INSTRUCCIONES –
1. Contesta estas preguntas sobre el texto acerca de la ópera contemporánea:
(a) ¿Qué fecha se indica para el comentario publicado en “Dos Palaus… para Bruckner y Strauss”?
(b) ¿Qué ópera ofreció Les Arts?
(c) ¿Con qué se subvenciona mayoritariamente hoy la Ópera?
2. Por favor, transcribe sin cambios el pasaje del texto sobre la ópera contemporánea que va desde "Mi recomendación musical" hasta "potestad de reinar.".

-------- TEXTO PROPORCIONADO

Tal y como comenté el 19/01/20 en “Dos Palaus… para Bruckner y Strauss” a propósito de la “Elektra” que nos ofreció Les Arts, los gustos son patrimonio de cada cual así como su derecho a libremente opinar. Nadie es inferior por no aceptar la música contemporánea como generador de placer sensorial, como tampoco nadie es superior porque le pueda gustar. Ahora bien, quien a ciegas la alaba públicamente sin otra motivación que la de imitar, epatar y parecer más, es digno de tal lástima como la que despiertan los torturados personajes de “Fin de partie” en su oxidada cabaña de metal.

Dudo mucho que, dentro de 100 años, en los teatros de ópera del mundo triunfe la ópera contemporánea (que ya lleva otros 100 años sin triunfar) y se relegue a la de los siglos XVII, XVIII y XIX como algo propio del pasado y marginal. No obstante, hoy la Ópera es mayoritariamente subvencionada con fondos públicos y como tal debe programar para todos los gustos pero, eso sí, en su justa proporcionalidad…

Mi recomendación musical de los Palaus…

Vaya por delante que cualquier concierto u ópera, por muy santificados que sus intervinientes (obras, compositores, instrumentistas, cantantes, directores, escenógrafos, etc.) puedan estar, siempre serán susceptibles de no corresponder a las expectativas generadas, pues esa es la magia del arte musical, que otorga al azar la potestad de reinar.

----------------
-------- INFORMACIÓN DE ORIGEN

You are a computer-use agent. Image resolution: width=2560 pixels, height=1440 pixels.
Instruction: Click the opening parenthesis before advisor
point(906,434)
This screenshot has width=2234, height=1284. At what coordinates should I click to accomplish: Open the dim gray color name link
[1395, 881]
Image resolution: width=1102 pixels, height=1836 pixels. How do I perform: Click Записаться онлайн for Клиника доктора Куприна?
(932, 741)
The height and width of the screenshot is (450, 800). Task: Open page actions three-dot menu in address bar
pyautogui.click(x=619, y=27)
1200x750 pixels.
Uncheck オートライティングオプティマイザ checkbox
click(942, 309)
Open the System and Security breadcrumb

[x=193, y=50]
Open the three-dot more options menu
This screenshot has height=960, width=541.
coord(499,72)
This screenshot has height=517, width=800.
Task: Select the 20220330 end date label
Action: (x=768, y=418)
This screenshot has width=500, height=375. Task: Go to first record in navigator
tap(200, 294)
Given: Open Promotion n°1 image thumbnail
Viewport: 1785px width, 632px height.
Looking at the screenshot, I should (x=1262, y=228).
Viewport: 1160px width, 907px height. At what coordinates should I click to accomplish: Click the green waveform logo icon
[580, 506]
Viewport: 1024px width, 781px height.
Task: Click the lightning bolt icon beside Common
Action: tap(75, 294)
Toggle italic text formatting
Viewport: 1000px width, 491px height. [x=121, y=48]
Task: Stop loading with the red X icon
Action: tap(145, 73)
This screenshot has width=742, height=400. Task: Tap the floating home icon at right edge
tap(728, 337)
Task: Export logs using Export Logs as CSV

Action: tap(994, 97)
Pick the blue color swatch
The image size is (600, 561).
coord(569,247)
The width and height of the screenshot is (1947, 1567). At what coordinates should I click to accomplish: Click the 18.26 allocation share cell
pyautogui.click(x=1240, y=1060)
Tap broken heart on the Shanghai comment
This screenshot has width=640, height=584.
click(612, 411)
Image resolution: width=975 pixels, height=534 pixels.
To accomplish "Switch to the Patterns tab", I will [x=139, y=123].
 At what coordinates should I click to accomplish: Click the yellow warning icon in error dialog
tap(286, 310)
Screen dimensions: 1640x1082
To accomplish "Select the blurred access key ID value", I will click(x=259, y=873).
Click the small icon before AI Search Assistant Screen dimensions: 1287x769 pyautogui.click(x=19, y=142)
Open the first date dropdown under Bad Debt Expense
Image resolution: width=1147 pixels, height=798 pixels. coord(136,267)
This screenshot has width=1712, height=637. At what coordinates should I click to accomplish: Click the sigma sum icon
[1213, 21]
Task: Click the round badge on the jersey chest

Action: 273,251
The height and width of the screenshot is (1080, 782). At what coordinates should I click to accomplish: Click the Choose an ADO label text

----------------

RESPUESTAS NUMERADAS –
1.
(a) El 19/01/20.
(b) “Elektra”.
(c) Con fondos públicos.

2.
Mi recomendación musical de los Palaus…

Vaya por delante que cualquier concierto u ópera, por muy santificados que sus intervinientes (obras, compositores, instrumentistas, cantantes, directores, escenógrafos, etc.) puedan estar, siempre serán susceptibles de no corresponder a las expectativas generadas, pues esa es la magia del arte musical, que otorga al azar la potestad de reinar.